[Saved entries]
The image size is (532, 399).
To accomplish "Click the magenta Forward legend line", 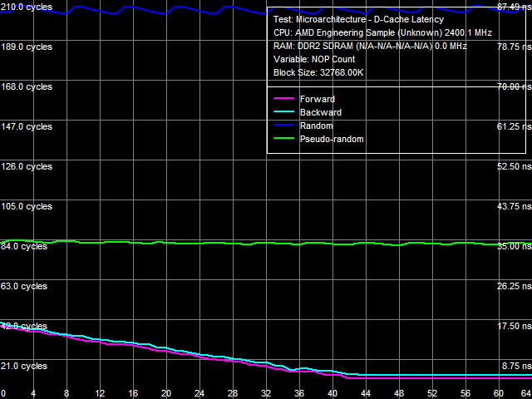I will pos(283,100).
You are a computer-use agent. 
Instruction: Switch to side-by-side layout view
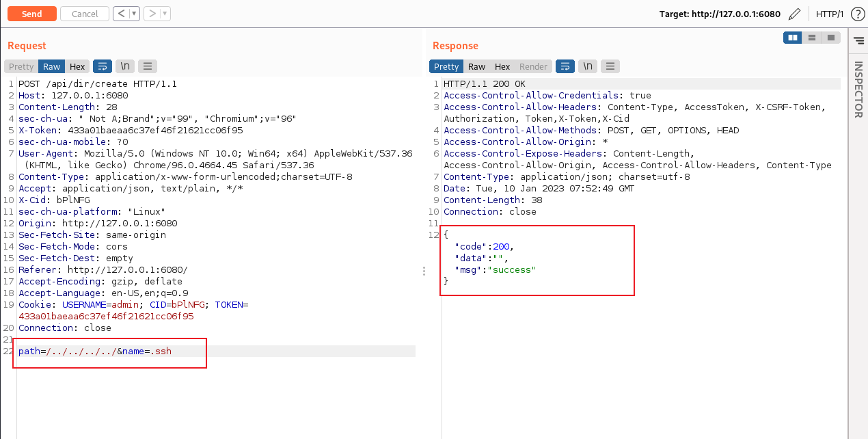793,38
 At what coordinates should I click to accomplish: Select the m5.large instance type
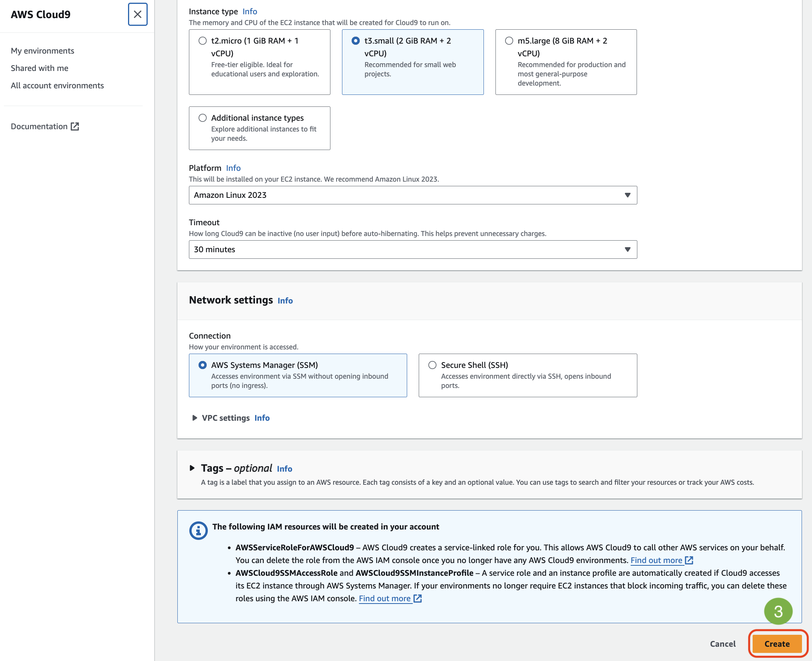pos(509,41)
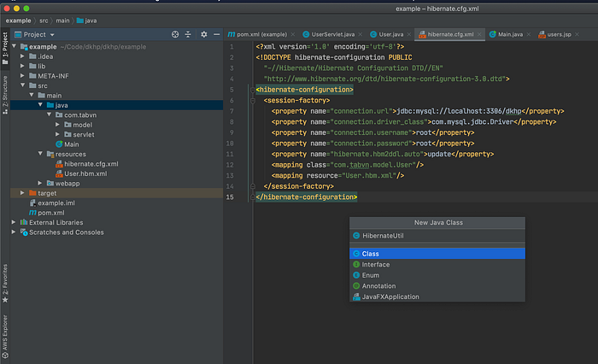Close the UserServlet.java editor tab

pos(360,34)
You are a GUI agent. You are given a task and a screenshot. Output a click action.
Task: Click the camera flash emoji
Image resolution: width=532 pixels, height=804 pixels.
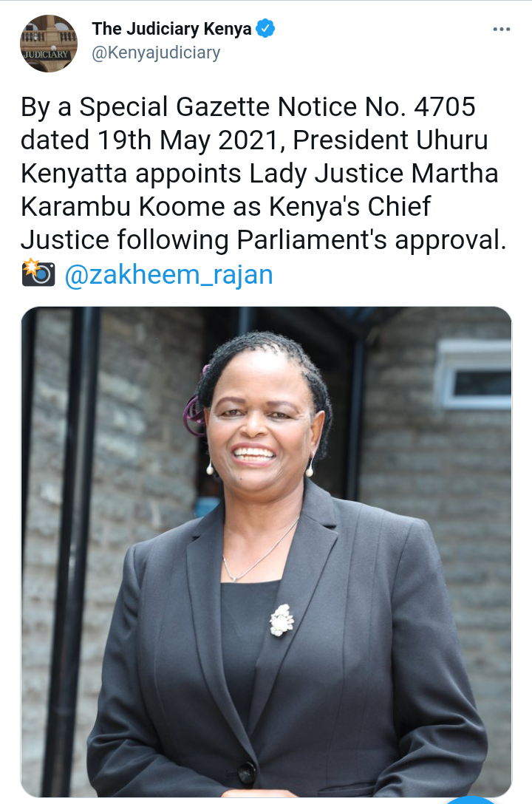tap(38, 273)
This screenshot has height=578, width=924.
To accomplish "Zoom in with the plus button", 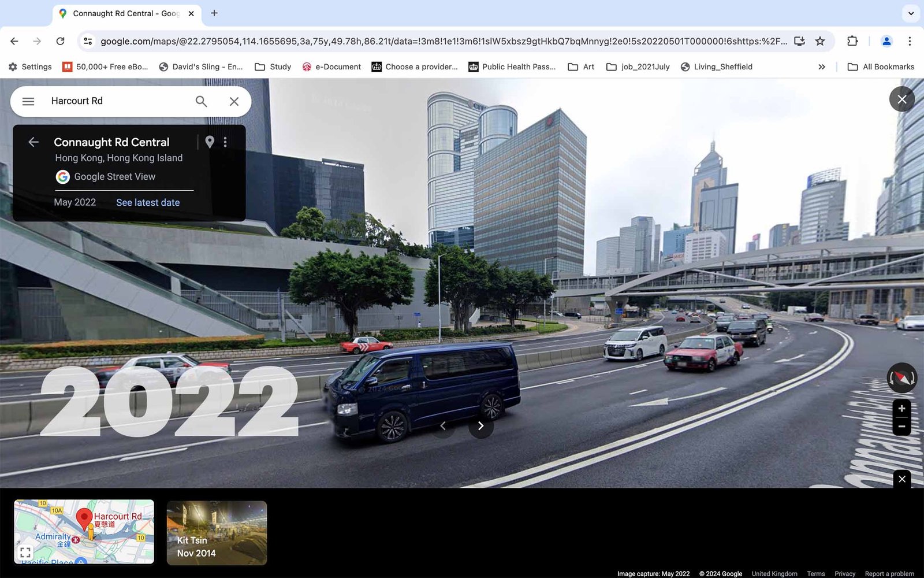I will tap(901, 409).
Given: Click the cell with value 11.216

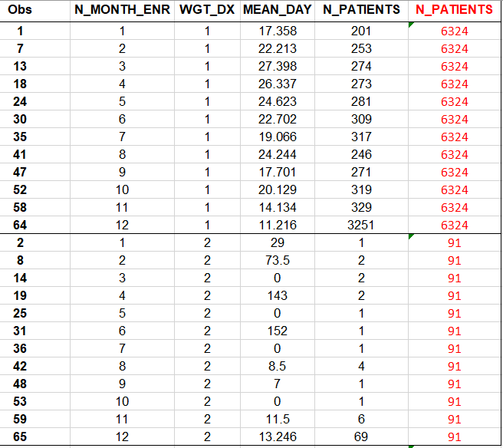Looking at the screenshot, I should [277, 225].
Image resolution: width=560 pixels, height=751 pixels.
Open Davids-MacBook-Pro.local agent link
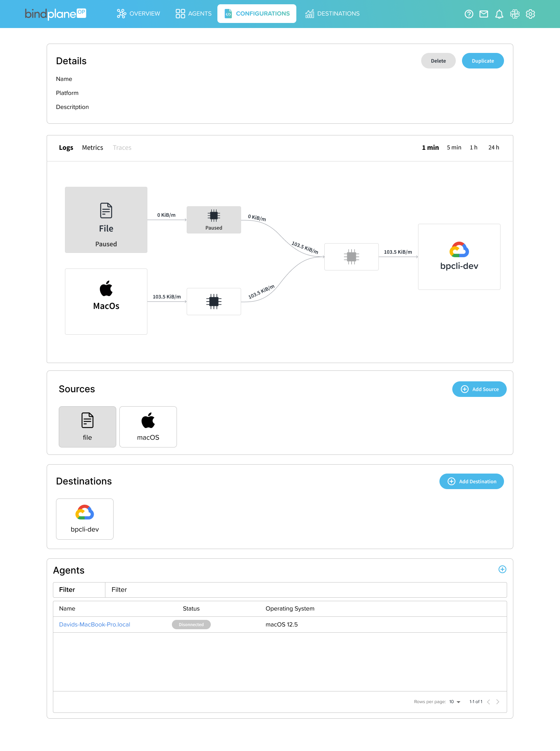95,625
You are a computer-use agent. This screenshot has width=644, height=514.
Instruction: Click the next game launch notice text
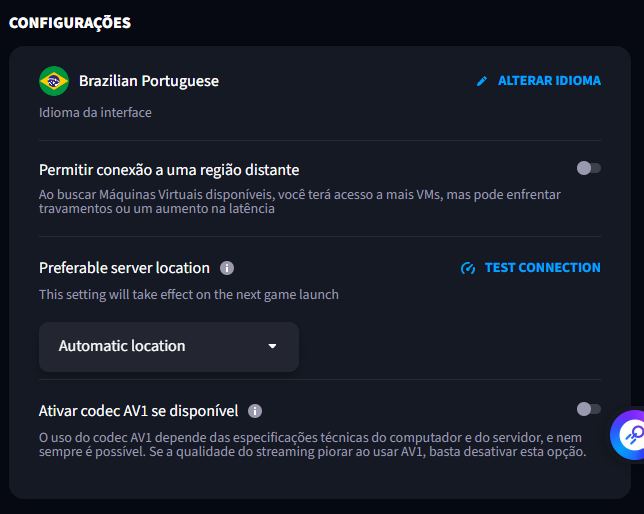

**Exercise:** Every line above with the word "computer" belongs in the answer, copied as written.

**Solved exercise:**
You are a computer-use agent. 
You are a computer-use agent. This screenshot has width=644, height=514.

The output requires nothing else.